Столь же возвышенную поэму слал Аракчееву под Новый 1825 год некто Александр Яковлев из Холуницкого Завода: «Сиятельнейший граф, Милостивейший Государь и Благотворитель! Минувший в вечности! Но все добрые дела людей останутся для потомства в будущность — примером. На скрыжалех истины вижу я вписанное Имя Вашего Сиятельства. Да сияет оно светом немерцаемым и на сей Новый Год! и на многие будущие.
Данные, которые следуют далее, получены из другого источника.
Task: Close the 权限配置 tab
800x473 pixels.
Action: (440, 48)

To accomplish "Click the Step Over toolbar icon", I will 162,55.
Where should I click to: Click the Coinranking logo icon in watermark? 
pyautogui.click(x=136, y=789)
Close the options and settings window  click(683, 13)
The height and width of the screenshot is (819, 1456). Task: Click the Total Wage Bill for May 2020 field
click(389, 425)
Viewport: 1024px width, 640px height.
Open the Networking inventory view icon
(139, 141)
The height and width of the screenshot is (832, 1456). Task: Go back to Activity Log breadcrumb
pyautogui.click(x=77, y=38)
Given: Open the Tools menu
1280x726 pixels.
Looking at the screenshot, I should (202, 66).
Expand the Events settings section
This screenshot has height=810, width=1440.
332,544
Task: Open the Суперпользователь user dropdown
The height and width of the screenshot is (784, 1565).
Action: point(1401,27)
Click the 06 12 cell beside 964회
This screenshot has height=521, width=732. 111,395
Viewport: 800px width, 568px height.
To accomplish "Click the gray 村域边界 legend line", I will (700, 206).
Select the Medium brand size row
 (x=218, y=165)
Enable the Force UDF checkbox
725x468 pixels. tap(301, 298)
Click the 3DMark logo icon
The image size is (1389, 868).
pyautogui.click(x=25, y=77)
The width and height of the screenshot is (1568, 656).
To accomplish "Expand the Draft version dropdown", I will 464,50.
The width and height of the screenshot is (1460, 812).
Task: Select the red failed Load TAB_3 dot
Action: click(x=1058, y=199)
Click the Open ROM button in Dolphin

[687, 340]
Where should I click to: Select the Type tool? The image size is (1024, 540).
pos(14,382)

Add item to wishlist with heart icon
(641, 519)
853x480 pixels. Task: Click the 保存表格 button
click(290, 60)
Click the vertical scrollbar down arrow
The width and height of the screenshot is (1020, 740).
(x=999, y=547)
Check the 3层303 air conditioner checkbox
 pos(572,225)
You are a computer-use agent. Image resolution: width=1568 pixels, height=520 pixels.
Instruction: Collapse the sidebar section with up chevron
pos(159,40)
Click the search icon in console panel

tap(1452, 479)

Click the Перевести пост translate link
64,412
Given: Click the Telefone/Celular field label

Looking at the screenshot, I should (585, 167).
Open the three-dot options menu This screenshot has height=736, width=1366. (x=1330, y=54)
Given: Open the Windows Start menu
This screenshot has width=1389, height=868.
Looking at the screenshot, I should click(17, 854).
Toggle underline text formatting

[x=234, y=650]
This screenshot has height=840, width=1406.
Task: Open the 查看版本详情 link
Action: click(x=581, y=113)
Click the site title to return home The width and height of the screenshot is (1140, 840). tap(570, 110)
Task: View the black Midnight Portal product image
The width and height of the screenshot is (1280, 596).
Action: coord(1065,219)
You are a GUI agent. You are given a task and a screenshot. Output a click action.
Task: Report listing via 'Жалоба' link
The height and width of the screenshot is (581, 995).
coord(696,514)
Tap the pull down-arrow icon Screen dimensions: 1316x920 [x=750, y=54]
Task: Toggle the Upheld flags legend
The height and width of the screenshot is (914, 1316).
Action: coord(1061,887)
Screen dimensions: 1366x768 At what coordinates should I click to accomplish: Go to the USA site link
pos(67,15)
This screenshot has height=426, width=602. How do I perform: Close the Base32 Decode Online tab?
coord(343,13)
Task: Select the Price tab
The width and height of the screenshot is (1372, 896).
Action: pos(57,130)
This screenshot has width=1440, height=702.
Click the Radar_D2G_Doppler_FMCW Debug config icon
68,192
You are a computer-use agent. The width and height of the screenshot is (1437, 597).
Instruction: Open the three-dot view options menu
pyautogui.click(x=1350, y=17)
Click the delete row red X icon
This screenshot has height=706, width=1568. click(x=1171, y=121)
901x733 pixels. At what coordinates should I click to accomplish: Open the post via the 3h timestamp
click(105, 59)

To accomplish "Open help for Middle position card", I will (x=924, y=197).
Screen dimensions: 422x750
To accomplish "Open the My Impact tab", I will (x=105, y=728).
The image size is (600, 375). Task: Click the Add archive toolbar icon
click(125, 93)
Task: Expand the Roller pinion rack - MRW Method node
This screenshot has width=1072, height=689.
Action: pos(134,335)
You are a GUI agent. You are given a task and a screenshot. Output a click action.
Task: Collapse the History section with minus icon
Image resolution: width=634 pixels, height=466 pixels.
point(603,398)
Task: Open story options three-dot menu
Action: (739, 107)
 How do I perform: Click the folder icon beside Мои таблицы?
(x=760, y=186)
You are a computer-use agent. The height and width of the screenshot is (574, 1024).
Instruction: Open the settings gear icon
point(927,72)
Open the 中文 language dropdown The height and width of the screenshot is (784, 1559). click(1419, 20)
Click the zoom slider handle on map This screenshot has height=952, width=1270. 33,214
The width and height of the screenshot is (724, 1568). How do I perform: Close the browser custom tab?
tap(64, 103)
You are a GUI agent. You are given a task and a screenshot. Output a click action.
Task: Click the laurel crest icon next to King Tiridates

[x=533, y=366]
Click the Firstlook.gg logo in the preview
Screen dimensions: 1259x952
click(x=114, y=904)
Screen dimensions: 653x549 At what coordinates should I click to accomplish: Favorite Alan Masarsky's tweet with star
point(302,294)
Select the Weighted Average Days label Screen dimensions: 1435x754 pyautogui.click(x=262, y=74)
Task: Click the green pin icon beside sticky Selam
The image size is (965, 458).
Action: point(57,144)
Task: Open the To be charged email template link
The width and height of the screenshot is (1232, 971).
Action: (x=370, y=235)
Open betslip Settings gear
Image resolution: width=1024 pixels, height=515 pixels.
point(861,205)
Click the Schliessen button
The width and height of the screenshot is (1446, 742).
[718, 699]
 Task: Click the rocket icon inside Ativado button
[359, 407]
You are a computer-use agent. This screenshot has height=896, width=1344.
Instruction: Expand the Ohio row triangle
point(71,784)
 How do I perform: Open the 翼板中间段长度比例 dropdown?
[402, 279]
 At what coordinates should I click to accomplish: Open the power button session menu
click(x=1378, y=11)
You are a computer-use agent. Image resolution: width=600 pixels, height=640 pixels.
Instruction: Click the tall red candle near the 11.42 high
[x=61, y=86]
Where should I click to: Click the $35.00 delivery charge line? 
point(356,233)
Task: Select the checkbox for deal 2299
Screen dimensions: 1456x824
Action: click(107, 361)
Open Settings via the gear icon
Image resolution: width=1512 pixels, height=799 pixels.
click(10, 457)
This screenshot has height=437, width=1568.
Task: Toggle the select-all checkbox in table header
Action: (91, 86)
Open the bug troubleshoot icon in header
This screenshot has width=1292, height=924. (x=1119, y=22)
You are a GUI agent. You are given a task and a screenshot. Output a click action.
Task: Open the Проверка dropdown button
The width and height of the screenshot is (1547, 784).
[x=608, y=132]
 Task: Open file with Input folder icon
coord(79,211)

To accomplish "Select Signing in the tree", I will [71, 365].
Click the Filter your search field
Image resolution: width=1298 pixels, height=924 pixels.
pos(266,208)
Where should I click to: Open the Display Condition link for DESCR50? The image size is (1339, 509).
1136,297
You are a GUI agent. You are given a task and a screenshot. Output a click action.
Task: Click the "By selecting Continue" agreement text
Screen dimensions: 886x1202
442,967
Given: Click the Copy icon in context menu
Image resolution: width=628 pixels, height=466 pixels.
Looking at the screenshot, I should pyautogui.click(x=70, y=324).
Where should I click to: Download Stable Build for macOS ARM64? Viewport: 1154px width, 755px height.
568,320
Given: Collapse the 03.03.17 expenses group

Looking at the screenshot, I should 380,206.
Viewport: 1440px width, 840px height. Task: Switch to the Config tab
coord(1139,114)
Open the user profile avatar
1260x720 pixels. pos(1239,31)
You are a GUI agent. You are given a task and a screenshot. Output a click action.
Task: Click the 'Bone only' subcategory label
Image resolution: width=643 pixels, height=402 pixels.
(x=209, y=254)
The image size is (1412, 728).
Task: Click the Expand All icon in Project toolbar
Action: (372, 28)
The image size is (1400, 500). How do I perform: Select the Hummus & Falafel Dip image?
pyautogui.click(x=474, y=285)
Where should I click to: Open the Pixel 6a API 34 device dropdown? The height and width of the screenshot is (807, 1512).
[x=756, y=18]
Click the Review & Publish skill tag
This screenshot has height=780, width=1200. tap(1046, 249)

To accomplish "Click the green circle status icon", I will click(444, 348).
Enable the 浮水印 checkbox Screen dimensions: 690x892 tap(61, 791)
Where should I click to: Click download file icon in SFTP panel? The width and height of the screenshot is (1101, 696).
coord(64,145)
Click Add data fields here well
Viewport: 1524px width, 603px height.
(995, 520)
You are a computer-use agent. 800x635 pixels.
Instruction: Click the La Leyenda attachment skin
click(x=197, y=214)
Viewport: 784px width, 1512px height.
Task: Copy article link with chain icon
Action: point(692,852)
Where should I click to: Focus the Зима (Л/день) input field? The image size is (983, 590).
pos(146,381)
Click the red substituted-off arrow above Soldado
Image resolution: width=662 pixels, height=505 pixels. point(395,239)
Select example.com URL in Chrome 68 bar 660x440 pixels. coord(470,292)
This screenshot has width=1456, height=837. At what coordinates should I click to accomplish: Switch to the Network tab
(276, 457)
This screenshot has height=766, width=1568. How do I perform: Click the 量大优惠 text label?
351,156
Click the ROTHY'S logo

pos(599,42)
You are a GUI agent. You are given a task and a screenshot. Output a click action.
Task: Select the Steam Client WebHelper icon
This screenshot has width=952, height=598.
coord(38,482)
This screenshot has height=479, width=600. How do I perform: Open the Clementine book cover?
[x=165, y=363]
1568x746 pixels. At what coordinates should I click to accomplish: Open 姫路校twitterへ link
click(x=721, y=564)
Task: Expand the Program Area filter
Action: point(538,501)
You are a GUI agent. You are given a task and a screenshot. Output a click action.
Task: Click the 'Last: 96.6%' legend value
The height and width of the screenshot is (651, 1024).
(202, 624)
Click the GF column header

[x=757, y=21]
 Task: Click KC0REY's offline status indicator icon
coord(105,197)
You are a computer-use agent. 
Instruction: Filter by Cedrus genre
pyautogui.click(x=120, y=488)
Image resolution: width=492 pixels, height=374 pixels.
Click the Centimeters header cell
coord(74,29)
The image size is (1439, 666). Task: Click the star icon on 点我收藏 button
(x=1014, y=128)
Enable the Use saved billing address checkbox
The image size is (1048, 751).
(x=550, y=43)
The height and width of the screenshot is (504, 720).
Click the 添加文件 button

Забывая прошедшие горести бренной жизни моей, объемлемый восторгом надежной радости в излиянии сердечных моих преданных к Вам чувств, поздравляю Ваше Сиятельство с Наступающим Новым Годом».

Чаще всего хвалебные оды и поэмы в прозе писались в адрес Аракчеева ко дню его рождения, к Новому году или Пасхе. Но нередко желавшие излить свои чувства находили для этого иной повод.

Так, издатель Василий Григорович посылал Алексею Андреевичу шесть книжек издававшегося им «Журнала изящных искусств» и при этом счел необходимым написать ему о своих чувствах: «Вам, Сиятельнейший граф, я представляю мое произведение, ибо вы любите все отечественное, любите труды полезные и смею надеяться, что Ваше Сиятельство удостоите снисходительного внимания вашего и издание и издателя. Приучась с младенчества моего видеть в особе вашей вельможу-патриота, я счастливым себя почитаю, что могу ныне хотя слабым образом изъявить вам чувства глубочайшего моего высокопочитания и преданности беспредельной». Очевидно, что автор этого письма был предельно искренен в своих чувствах к Аракчееву, который любил все отечественное и являл собой редкий в России тип вельможи-патриота.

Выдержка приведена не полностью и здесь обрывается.